# Records for processing:
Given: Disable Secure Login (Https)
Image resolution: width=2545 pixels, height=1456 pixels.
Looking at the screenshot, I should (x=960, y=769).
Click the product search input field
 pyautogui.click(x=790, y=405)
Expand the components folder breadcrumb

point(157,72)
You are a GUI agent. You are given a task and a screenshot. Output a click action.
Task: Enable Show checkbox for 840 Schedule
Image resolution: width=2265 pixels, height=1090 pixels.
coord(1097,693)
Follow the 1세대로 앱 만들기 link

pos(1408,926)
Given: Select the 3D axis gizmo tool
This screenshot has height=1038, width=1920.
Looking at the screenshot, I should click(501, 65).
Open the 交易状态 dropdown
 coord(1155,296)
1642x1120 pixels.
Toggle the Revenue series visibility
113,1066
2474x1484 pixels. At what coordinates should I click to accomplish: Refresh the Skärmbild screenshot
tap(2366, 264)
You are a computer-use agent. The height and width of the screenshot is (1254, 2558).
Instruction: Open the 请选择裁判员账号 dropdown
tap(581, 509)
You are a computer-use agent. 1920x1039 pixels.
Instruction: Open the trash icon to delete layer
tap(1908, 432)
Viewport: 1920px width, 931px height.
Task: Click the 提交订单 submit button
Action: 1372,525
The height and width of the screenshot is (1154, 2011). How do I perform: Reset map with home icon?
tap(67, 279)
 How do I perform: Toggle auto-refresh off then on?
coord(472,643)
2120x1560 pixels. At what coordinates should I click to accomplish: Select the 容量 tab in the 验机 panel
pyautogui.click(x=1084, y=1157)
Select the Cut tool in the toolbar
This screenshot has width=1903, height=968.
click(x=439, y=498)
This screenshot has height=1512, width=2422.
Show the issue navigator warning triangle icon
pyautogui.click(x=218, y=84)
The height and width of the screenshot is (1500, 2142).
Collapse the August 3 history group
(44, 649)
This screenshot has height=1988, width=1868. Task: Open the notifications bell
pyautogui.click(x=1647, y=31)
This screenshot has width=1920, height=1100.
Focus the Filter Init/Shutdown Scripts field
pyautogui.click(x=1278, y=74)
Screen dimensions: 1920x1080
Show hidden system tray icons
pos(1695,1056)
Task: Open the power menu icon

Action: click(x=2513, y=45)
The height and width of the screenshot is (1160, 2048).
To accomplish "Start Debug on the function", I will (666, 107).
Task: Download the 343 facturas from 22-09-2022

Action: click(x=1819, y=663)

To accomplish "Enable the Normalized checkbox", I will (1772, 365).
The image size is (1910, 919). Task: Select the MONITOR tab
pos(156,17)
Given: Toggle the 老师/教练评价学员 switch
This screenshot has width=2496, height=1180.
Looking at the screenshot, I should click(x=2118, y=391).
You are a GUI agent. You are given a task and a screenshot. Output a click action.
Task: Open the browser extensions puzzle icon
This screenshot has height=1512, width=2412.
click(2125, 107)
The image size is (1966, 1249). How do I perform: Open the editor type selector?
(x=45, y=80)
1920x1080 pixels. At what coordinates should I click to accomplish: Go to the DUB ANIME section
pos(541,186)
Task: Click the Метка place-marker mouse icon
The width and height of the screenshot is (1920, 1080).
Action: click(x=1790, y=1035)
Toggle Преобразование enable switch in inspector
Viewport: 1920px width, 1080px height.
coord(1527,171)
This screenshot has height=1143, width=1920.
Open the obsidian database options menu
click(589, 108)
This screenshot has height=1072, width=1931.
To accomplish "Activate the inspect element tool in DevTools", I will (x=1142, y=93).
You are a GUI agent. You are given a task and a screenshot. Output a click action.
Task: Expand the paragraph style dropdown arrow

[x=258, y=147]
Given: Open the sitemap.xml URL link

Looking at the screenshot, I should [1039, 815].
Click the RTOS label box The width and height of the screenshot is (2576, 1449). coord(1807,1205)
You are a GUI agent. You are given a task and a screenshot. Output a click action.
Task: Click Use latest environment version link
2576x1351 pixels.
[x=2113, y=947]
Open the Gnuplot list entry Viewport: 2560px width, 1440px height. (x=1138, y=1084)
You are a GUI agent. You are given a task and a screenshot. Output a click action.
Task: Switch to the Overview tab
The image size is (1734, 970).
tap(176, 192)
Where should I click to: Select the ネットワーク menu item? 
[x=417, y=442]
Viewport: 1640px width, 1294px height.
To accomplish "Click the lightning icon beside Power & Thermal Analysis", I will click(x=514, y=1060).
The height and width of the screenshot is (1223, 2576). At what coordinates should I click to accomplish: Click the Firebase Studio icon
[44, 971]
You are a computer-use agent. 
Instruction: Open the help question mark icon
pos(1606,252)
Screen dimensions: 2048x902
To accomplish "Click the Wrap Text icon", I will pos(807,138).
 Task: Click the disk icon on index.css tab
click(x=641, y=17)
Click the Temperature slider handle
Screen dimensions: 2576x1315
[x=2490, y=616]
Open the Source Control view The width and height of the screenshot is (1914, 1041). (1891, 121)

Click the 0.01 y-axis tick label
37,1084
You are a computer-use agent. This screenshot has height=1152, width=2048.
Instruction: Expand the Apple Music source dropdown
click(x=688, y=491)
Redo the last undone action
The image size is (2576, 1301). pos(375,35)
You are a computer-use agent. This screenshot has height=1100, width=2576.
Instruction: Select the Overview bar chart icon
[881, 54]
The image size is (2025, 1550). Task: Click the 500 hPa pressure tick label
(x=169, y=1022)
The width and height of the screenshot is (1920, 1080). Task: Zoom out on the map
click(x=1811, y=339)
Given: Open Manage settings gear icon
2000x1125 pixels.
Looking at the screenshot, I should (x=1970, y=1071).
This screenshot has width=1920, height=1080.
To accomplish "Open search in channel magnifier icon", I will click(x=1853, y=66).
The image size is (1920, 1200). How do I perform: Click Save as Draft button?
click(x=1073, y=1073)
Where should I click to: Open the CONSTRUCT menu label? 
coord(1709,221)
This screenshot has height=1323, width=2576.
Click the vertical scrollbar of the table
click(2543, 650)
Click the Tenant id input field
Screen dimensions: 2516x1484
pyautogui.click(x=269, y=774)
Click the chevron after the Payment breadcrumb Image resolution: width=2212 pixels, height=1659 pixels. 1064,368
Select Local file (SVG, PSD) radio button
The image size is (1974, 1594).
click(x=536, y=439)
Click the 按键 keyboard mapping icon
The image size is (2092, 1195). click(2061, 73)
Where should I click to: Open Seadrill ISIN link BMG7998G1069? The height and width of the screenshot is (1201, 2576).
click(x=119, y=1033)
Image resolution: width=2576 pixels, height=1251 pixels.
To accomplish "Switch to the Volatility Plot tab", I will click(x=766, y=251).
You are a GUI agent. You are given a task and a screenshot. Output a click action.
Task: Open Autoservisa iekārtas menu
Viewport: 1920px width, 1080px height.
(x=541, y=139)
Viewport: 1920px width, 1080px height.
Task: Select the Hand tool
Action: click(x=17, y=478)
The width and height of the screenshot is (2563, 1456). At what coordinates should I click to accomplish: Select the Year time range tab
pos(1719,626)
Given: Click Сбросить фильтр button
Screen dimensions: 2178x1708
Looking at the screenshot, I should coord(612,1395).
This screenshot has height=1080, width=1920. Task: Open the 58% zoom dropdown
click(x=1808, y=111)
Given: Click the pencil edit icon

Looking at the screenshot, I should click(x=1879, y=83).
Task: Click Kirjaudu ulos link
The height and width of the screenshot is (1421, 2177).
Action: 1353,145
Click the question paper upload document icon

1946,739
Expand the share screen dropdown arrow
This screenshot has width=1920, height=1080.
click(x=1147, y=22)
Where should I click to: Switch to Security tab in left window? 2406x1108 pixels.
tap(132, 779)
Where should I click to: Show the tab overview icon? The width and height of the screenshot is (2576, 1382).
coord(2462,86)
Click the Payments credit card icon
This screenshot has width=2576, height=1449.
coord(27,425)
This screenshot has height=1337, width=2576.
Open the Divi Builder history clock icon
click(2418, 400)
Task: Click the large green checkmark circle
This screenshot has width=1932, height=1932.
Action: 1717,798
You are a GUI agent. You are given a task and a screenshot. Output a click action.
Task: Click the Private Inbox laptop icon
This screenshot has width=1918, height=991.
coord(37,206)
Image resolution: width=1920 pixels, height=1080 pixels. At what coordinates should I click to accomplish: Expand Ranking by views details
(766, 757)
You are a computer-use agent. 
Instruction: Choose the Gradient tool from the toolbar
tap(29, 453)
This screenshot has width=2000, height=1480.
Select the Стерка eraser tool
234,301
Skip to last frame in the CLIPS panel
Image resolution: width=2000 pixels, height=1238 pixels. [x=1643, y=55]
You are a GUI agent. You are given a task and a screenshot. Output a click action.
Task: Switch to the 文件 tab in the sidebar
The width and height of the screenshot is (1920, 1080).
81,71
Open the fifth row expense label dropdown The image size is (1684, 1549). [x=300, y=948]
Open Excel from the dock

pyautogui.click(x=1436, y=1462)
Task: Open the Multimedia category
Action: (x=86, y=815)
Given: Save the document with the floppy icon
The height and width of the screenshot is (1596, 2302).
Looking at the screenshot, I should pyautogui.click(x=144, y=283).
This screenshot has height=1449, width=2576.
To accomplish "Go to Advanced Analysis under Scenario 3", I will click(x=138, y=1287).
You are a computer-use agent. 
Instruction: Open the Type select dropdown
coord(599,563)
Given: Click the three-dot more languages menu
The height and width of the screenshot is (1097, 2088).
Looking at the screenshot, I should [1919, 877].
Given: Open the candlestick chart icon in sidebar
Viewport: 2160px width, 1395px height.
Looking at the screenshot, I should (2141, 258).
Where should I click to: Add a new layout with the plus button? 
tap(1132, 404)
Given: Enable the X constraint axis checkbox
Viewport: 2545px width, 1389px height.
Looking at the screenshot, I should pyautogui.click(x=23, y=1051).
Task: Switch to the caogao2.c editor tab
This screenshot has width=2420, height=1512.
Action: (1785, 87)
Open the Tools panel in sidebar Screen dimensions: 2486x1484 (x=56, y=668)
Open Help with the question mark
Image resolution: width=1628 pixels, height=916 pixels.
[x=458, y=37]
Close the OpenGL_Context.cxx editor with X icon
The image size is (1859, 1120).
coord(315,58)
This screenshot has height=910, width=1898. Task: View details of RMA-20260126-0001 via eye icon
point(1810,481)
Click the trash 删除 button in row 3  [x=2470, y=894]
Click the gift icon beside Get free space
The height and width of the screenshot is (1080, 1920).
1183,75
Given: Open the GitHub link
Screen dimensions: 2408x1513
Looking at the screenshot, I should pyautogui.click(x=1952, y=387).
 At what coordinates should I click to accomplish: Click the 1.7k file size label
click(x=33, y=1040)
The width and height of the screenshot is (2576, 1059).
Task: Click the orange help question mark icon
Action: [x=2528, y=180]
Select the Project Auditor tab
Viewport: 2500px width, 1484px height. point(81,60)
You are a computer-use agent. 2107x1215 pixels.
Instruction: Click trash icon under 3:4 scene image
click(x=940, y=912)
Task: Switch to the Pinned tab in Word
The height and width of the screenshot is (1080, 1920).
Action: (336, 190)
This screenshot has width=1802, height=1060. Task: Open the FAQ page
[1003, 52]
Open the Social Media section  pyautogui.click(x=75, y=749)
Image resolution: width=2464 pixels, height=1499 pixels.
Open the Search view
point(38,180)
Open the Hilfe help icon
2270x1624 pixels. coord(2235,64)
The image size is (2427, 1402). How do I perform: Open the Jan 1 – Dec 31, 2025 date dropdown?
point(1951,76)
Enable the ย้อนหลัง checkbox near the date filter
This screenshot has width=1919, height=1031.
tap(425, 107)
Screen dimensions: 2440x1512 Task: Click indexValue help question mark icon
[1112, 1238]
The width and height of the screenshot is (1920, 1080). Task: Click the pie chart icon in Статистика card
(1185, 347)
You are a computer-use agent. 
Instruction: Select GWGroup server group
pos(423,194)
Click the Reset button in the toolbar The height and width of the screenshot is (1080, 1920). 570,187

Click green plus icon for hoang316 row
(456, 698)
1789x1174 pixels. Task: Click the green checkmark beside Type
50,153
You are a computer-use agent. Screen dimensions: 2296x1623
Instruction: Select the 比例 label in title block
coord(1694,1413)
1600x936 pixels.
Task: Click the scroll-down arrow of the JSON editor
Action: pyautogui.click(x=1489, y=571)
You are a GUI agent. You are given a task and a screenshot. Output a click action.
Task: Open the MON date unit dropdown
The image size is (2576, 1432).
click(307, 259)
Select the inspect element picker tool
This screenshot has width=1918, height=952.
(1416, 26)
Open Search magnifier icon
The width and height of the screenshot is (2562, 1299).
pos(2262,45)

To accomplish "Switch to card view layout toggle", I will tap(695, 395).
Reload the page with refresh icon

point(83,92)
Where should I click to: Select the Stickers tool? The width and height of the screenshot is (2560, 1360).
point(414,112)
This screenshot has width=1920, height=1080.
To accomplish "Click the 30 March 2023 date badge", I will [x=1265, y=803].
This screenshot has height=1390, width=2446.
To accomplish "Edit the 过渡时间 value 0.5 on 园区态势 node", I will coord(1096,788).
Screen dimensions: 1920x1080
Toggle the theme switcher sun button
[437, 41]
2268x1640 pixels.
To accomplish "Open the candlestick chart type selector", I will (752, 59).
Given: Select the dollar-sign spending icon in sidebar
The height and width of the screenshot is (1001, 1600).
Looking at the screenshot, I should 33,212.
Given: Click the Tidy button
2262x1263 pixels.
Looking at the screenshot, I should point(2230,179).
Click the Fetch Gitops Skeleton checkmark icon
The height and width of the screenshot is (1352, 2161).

# Problem statement:
Reproduce, with both ends included, the lines from the one holding "Click the Fetch" to the end of the records above.

# Task response:
Click the Fetch Gitops Skeleton checkmark icon
The height and width of the screenshot is (1352, 2161).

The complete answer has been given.